Luis, qui écoutait assis près de lui, le poussa du coude et dit en souriant :

— il fait meilleur ici, non ?

— Ah ! Au fait, pour répondre à ta première question – dit Iago– il y a en fait bien plus que huit ou neuf planètes si l'on compte les astéroïdes situés entre Mars et Jupiter.

— Les quoi ?

— Les astéroïdes. Des petites planètes qui forment une ceinture, une sorte de cohorte de petits astres situé s sur une même orbite ou des orbites très voisines et correspondent sans doute à une planète qui se serait fracassée en morceaux peut-être à la suite d'une collision avec un autre astre, à moins, tout simplement que l’énorme masse de Jupiter, toute proche n’ait empêché l’agglomération de poussières, débris, gaz et tout ce qui permet à une planète de se former, ou encore, qu’il s’agisse d’un astre errant ou d’un satellite échappé de Jupiter, qui aurait alors explosé sous l’effet de forces gravitationnelles . "

— Parce qu'il arrive que des planètes se rentrent dedans ou se promènent ?

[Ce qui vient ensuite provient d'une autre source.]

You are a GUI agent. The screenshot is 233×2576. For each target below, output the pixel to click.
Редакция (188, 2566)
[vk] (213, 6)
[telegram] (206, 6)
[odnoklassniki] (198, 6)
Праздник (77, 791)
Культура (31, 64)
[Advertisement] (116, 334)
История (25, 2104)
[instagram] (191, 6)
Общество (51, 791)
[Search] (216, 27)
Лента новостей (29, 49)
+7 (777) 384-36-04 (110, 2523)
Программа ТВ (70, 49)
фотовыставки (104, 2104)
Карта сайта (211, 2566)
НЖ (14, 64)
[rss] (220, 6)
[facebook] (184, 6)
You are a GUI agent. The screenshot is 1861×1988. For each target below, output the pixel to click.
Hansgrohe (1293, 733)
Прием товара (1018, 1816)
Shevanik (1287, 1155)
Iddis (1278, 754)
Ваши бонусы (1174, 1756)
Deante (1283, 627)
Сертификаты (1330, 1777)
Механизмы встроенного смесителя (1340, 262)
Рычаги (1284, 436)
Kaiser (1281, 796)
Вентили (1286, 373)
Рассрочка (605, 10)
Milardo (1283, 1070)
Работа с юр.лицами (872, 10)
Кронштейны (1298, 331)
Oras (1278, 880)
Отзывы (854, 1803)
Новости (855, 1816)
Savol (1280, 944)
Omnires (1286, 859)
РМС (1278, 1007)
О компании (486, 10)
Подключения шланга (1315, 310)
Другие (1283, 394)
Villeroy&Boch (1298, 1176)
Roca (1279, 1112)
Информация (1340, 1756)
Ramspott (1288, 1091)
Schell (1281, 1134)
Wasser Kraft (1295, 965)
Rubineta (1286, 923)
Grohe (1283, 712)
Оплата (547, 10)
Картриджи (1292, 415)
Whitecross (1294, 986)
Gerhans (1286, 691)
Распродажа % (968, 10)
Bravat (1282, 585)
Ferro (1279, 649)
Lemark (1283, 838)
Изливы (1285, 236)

— C'est rare, mais cela arrive, en tout cas dans cette région du système solaire. Et même parfois, çà peut arriver ailleurs. Par exemple il y a deux ans, un petit astéroïde appelé Hermès (3) est passé tout près de la Terre.

— Tout près ?

— Oui ! Enfin à moins d'un million de kilomètres de la Terre, mais tu sais, là-haut, ce n'est rien, vraiment, on peut dire qu'il a frôlé la Terre.

  Et il pouvait continuer comme ça pendant des heures, à nous expliquer la création de l'univers, intarissable.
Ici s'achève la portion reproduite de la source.